### Data items
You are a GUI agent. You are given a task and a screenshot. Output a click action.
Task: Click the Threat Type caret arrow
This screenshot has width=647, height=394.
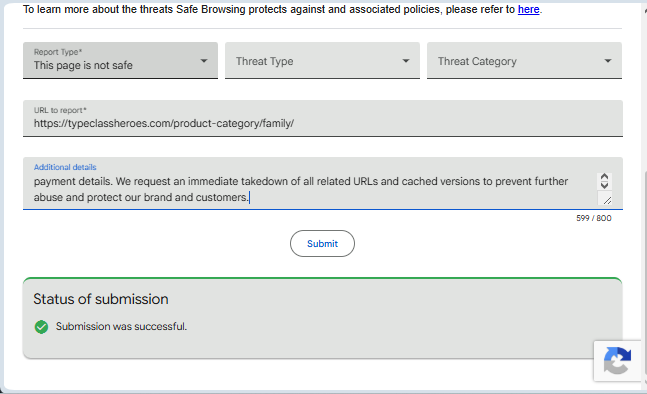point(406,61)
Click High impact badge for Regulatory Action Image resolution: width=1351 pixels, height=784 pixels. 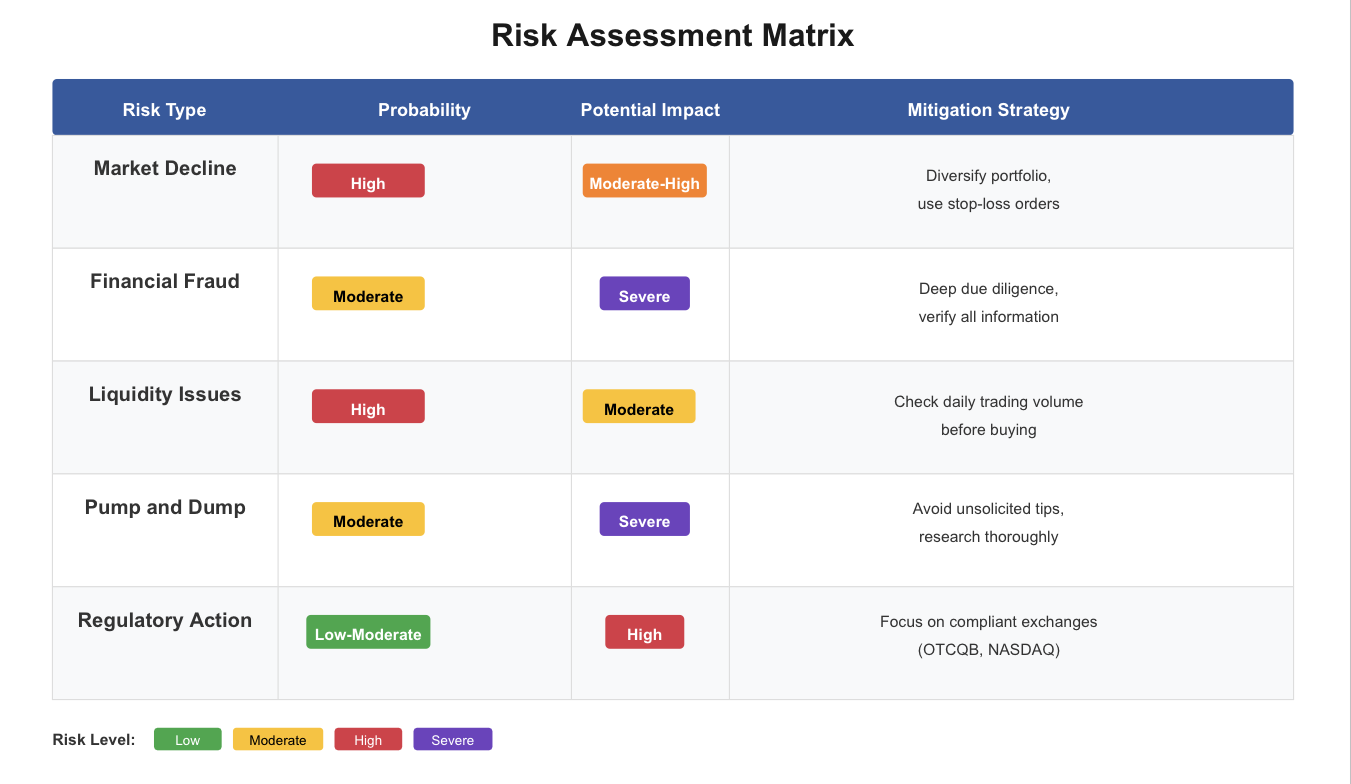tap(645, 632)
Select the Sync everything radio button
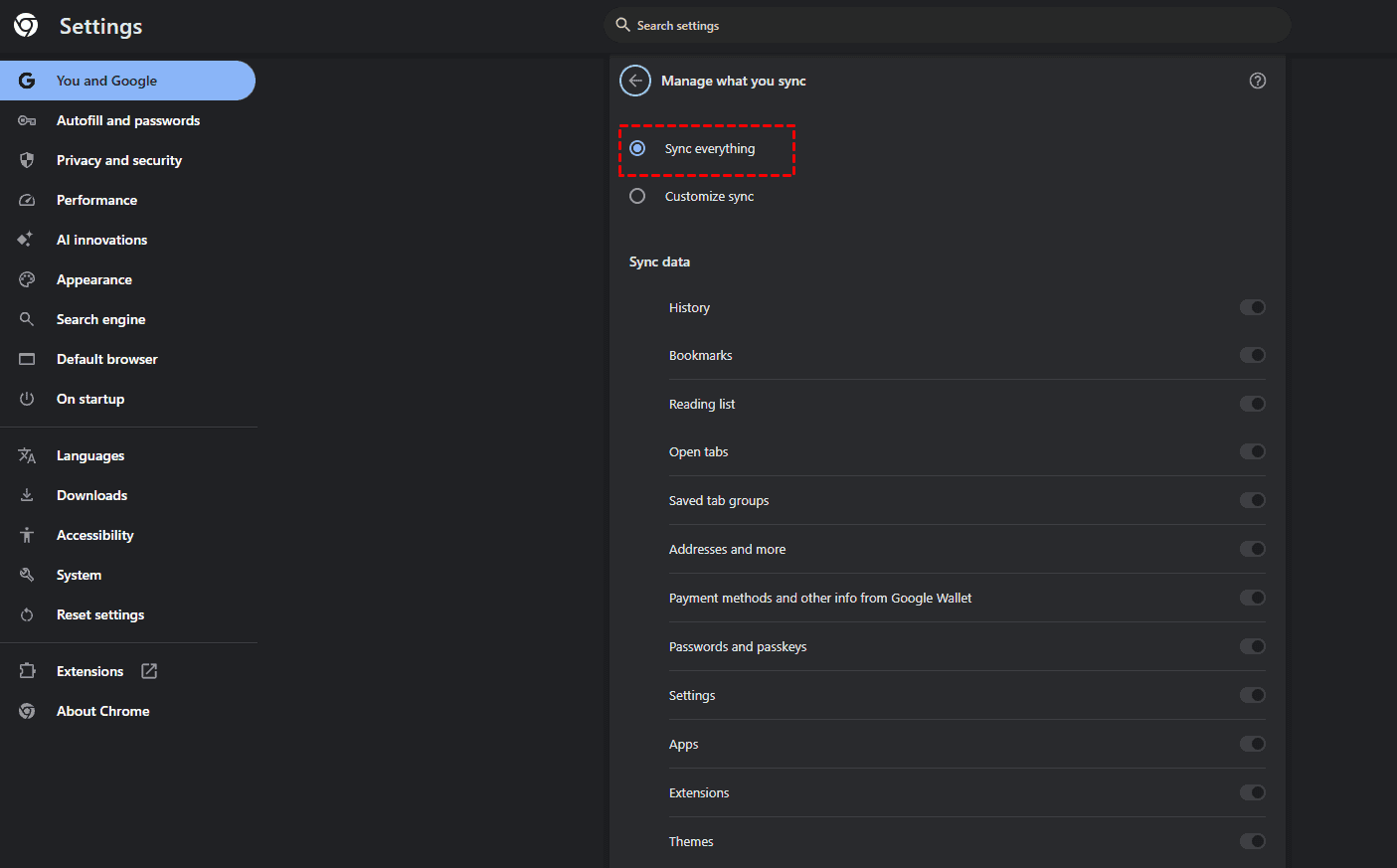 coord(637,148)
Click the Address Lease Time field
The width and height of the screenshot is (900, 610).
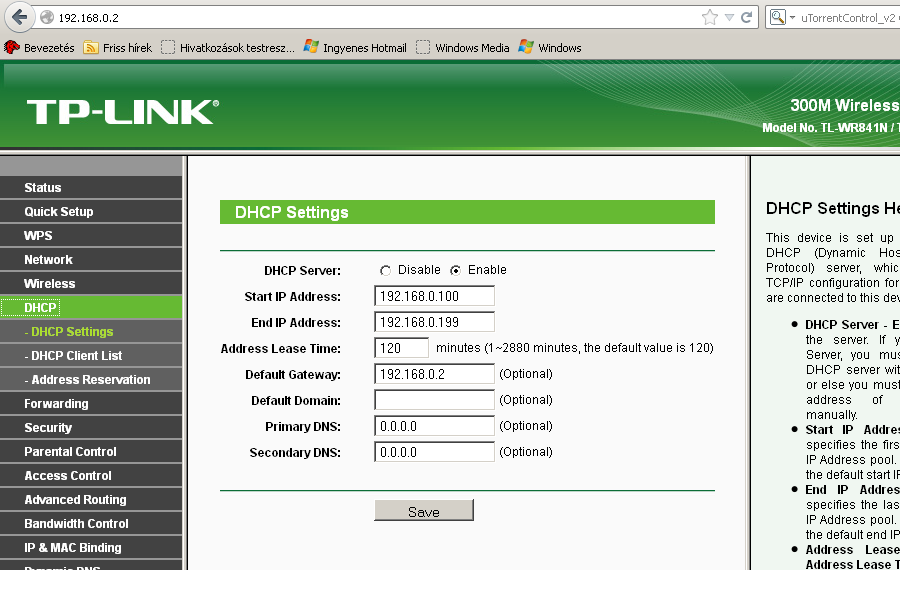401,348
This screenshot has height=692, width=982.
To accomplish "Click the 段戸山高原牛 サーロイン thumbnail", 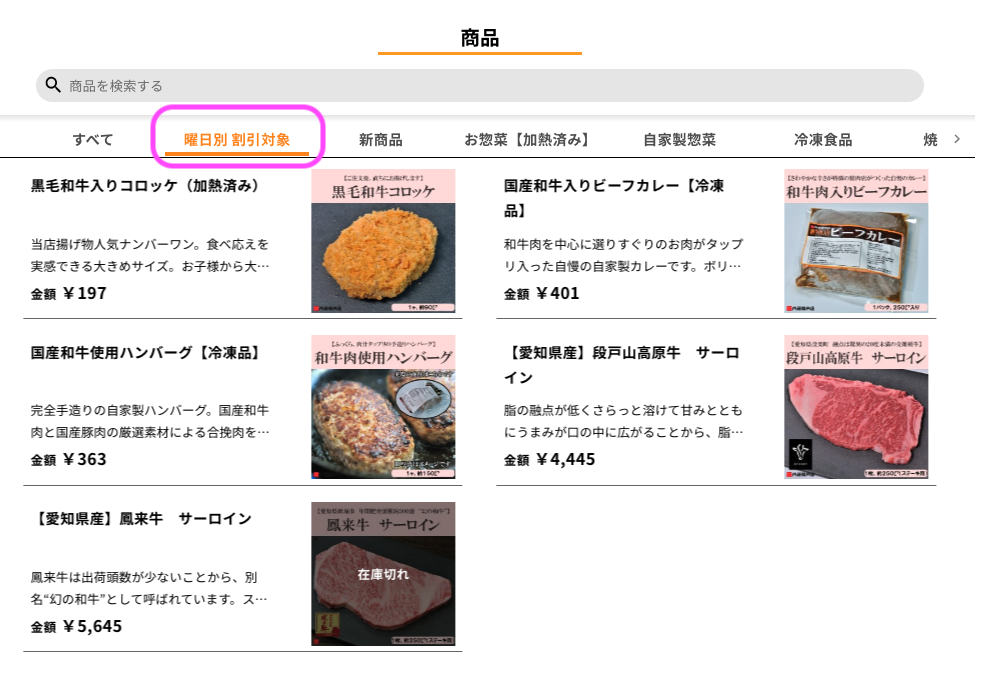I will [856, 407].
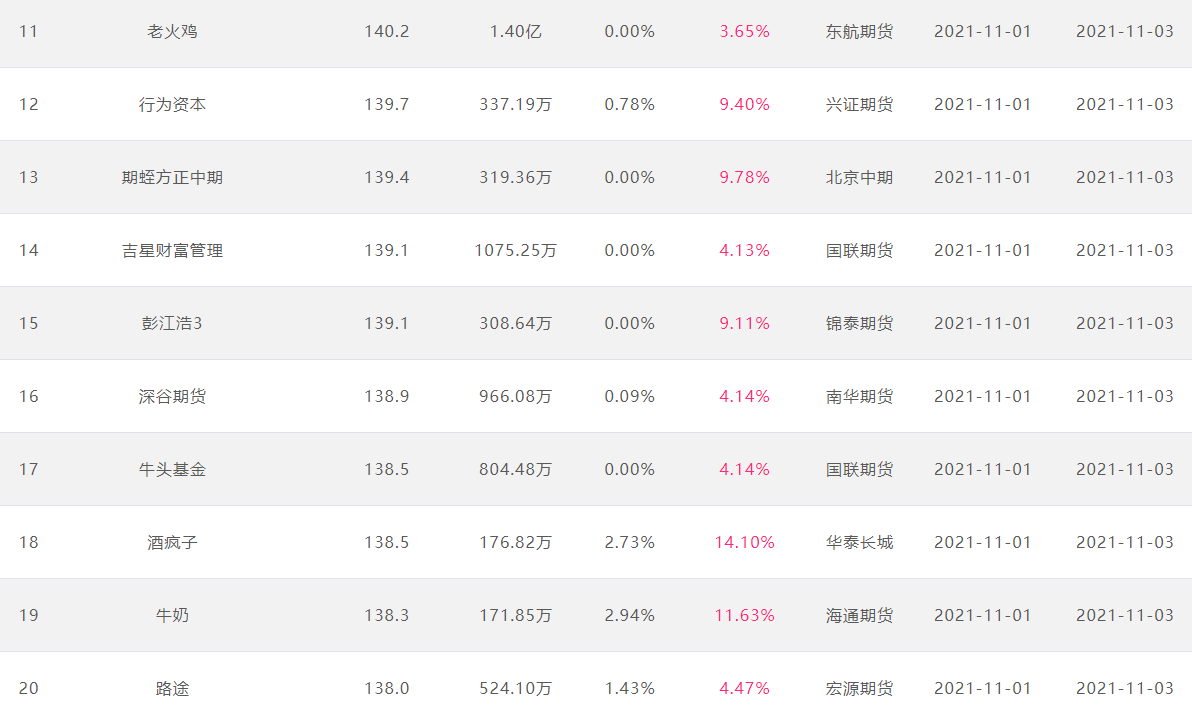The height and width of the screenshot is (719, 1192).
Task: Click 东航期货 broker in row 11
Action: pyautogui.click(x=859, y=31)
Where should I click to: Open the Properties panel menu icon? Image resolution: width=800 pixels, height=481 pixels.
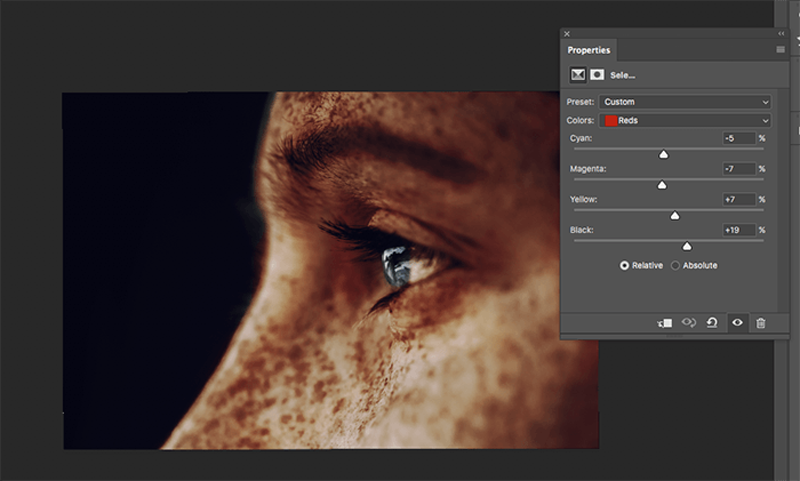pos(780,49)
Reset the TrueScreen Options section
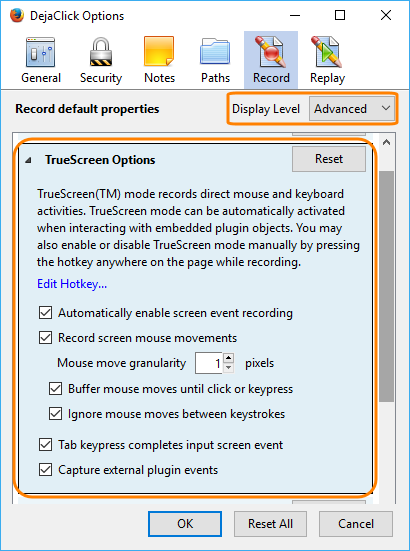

### TASK REQUIREMENTS
Only the lines from the one containing "Where should I" through the end of the records are wanted, set down exactly and without their pictures.

### ANSWER BOX
Where should I click to: Open the Properties panel menu icon? Image resolution: width=800 pixels, height=481 pixels.
pos(780,49)
Reset the TrueScreen Options section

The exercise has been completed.